Data records.
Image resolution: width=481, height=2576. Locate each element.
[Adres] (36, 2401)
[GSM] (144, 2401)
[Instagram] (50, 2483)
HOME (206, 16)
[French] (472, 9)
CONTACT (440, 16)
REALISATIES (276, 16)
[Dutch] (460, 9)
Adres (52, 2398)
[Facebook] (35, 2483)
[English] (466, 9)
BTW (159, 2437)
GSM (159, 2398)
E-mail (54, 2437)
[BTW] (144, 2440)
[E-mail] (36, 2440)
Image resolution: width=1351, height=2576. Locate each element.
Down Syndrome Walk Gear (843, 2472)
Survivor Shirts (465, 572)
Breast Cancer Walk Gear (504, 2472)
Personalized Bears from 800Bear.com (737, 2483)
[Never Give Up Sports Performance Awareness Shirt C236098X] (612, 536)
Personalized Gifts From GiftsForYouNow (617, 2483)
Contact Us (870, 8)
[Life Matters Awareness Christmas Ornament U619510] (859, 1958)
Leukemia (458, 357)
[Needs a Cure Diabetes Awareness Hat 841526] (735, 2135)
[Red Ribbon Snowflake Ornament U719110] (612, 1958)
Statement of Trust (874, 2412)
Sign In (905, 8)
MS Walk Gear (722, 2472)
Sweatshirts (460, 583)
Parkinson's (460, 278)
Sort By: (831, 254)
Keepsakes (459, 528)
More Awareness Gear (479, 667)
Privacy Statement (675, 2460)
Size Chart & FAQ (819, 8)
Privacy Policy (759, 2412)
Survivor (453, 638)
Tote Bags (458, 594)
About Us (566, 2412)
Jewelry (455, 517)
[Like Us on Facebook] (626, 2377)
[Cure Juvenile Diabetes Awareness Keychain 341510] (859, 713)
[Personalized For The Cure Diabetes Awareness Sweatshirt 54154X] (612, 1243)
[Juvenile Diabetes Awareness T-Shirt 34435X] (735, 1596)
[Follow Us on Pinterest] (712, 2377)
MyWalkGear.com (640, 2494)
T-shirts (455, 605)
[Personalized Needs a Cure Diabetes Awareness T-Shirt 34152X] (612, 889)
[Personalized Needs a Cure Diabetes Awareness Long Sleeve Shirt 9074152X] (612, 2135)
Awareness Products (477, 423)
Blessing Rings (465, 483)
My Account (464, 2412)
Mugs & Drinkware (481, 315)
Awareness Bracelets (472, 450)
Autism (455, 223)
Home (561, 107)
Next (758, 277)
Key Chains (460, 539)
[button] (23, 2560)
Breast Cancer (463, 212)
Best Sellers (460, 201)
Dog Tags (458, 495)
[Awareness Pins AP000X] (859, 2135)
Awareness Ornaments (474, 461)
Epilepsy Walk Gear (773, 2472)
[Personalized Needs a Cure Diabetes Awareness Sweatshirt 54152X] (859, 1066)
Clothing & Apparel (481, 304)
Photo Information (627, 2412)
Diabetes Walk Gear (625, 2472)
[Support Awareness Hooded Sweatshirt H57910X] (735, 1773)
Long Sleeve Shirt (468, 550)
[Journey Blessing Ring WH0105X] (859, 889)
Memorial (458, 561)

What you should do. Go through the entries. Report every line that contains the word "Needs".

Response area.
[Needs a Cure Diabetes Awareness Hat 841526] (735, 2135)
[Personalized Needs a Cure Diabetes Awareness T-Shirt 34152X] (612, 889)
[Personalized Needs a Cure Diabetes Awareness Long Sleeve Shirt 9074152X] (612, 2135)
[Personalized Needs a Cure Diabetes Awareness Sweatshirt 54152X] (859, 1066)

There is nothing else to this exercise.